The jubilation which greeted the news that London won the right to stage the world's greatest sporting spectacle, the Olympic Games, in 2012 is becoming more muted as realisation dawns on the public of the enormous costs involved in creating facilities for the athletes and the global circus which will accompany them.
Nowhere has that cost been thrown into sharper focus than in Northern Ireland where, as this newspaper exclusively revealed yesterday, some £42m is being taken away from good causes over the next four years to help fund the games. The cash cut will impact on community ventures, arts, sports and heritage projects - the very sectors most in need of funding.

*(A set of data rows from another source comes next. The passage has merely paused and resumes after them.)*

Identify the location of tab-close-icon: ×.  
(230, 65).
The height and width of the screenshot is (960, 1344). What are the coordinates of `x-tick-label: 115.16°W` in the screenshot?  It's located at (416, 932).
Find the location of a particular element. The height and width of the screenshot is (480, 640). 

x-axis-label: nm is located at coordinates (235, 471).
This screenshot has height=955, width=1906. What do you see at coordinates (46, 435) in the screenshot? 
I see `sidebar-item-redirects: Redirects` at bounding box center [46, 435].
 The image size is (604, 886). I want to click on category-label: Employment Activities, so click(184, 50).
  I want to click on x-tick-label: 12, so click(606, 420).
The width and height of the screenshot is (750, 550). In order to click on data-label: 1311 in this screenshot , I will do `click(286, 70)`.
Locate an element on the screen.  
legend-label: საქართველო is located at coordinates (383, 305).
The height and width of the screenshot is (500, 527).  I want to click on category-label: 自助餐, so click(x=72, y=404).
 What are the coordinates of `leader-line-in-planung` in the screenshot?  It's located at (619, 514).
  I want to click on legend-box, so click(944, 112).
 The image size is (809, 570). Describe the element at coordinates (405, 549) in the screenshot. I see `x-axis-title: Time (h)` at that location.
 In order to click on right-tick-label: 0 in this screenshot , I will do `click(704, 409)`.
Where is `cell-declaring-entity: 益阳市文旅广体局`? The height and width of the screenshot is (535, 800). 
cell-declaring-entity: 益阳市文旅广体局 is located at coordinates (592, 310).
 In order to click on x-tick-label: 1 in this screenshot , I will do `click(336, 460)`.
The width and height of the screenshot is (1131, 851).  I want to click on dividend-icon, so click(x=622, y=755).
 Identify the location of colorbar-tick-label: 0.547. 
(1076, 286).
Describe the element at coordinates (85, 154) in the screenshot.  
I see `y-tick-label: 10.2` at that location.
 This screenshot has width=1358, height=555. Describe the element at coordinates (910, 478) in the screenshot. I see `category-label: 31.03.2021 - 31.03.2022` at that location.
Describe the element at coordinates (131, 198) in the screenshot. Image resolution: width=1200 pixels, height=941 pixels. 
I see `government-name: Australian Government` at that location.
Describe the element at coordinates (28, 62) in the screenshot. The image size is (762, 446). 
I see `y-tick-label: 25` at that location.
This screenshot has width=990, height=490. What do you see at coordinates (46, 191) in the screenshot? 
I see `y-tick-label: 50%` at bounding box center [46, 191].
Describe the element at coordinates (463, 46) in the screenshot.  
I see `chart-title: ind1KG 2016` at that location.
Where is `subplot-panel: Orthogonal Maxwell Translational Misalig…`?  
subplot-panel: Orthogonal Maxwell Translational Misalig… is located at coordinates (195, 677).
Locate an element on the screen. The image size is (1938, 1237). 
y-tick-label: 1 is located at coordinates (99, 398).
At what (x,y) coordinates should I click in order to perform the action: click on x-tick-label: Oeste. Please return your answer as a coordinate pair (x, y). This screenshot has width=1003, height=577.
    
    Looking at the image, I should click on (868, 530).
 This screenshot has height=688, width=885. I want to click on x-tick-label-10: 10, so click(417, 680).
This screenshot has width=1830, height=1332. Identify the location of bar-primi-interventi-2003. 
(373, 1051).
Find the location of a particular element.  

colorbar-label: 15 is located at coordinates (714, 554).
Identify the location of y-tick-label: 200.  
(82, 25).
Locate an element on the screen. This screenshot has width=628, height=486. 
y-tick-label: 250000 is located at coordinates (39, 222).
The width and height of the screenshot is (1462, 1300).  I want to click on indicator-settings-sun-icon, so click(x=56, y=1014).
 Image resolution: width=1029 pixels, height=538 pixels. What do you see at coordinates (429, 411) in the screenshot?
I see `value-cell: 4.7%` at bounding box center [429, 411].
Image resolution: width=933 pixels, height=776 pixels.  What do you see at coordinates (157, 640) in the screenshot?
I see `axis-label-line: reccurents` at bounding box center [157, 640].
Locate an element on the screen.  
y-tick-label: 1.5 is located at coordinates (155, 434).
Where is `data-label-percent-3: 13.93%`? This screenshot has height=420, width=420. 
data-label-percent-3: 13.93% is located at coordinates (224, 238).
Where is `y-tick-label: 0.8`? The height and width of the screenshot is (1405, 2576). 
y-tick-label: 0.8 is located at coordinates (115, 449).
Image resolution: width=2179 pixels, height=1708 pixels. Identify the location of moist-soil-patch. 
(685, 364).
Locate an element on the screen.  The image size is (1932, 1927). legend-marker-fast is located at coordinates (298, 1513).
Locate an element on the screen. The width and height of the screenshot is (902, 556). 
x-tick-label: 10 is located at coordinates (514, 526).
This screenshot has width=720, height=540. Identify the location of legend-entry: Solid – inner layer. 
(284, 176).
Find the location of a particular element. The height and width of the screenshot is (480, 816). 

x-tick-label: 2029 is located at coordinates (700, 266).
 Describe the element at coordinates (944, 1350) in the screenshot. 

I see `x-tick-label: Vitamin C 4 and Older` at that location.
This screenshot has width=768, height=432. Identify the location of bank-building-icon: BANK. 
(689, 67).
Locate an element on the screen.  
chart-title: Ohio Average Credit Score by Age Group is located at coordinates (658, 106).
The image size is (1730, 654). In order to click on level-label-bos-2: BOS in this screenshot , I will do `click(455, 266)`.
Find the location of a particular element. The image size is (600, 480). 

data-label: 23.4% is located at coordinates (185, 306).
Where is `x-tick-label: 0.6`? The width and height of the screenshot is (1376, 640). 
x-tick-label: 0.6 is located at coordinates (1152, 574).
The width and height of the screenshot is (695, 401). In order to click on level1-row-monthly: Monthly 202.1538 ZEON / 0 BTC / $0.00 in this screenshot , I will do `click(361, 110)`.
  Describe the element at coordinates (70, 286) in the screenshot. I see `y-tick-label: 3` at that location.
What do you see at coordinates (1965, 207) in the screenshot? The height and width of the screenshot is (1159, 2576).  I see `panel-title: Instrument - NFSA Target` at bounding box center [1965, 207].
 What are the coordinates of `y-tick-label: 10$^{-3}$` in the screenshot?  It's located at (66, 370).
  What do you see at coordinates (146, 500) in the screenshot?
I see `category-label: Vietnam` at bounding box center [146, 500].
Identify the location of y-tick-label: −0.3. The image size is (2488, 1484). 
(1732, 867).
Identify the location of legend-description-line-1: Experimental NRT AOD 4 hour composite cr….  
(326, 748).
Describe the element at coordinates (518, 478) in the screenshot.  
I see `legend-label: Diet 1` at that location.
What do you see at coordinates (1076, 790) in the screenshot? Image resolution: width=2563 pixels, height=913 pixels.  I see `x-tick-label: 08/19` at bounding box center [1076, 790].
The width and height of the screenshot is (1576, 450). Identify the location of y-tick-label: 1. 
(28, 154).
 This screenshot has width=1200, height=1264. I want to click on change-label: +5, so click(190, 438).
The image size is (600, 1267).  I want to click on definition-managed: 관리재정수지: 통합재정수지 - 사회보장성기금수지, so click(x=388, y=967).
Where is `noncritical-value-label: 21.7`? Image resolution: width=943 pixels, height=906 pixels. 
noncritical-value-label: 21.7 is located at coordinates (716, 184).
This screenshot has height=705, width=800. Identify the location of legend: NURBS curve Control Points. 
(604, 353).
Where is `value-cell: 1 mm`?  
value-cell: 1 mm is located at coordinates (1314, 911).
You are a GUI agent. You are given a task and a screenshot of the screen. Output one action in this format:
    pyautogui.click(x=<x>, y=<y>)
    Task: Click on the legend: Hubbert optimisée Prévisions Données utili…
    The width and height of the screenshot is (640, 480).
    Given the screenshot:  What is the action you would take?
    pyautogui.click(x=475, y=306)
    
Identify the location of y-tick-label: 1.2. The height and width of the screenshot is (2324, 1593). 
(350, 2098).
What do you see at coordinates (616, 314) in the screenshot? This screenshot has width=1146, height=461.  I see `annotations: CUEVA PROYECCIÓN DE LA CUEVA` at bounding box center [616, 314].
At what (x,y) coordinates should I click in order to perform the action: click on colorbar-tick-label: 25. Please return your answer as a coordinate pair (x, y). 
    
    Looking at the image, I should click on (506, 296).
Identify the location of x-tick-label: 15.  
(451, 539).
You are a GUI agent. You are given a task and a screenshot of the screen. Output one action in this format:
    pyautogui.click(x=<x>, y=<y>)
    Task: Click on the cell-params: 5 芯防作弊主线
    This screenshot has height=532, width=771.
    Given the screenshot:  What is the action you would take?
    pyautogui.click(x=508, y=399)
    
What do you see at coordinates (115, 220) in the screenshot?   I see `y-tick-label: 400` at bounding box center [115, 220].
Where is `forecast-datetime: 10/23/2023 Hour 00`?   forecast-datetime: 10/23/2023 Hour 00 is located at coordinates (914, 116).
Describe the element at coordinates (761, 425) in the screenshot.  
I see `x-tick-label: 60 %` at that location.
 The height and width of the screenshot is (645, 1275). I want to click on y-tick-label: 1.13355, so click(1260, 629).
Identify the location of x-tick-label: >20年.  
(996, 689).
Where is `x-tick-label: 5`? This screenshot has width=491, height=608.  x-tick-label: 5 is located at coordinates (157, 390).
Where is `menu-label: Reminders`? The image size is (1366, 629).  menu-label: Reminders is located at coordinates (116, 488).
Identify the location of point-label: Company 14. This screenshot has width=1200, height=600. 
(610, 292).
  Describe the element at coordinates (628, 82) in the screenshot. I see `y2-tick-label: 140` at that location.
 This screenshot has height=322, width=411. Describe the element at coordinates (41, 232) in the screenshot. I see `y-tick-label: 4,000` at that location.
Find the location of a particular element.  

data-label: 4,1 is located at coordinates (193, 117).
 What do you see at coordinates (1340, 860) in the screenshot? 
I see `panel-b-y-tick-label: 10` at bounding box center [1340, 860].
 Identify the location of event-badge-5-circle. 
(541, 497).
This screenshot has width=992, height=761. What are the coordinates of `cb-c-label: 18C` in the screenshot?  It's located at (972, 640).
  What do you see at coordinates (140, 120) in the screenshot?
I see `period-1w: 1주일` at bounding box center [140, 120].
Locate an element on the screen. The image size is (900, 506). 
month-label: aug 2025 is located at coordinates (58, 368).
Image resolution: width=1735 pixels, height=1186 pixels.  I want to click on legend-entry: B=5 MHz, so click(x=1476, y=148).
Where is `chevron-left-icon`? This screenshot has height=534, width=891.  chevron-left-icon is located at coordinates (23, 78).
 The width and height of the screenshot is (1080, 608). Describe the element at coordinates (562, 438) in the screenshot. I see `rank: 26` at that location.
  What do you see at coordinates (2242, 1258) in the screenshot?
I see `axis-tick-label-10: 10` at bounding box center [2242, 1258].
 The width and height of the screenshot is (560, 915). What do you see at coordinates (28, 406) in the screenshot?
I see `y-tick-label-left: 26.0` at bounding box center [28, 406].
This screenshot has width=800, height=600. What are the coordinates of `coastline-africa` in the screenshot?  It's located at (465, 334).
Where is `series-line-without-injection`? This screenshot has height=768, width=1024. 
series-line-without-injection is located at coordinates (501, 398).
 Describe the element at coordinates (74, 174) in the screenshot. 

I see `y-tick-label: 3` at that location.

The winning Olympic bid by London was sold as a golden opportunity for the whole UK to cash in. Indeed, some £53m has been "provisionally allocated" for the development of world class sporting facilities in Northern Ireland should it be used as a training camp for some international teams or even to stage some events.
If, and it is a big if, such developments do come to pass, then they will be a major boost to elite sports performers. However there will be understandable resentment from the community, arts and heritage sectors who will feel that they are effectively footing the bill.
Lottery funding is a lifeline to many good causes in Northern Ireland. As a society emerging from decades of conflict and under-investment there is a demand for more, not less, finance to help underpin the rebuilding of society at all levels. That demand is all the more urgent given that vital regeneration funding from Europe will be at a much lower level in the coming years.
The Government can argue that Northern Ireland's good causes are not the only ones to suffer. The pain is being spread throughout the UK. However, £42m is a huge sum of money for a small, peripheral part of the UK to lose. With the cost of staging the Olympics being constantly revised, there is a fear that even more funding could be lost in the future.
There is no doubt that the Olympic Games is an astonishing spectacle and that the eyes of the world will be on London in 2012. However, it must be remembered that the Games only last for a few weeks. The main beneficiary of the Games will be London through investment in infrastructure and vast tourism revenue. Peripheral areas like Northern Ireland will see minimal gain.
The greatest legacy of the Games as far as the province is concerned will be lost income for sectors most in need. There will be no Olympic gold for those already suffering deprivation and exclusion. The Government should re-check its accounts to determine if Northern Ireland's contribution to the Olympic bill can be cut.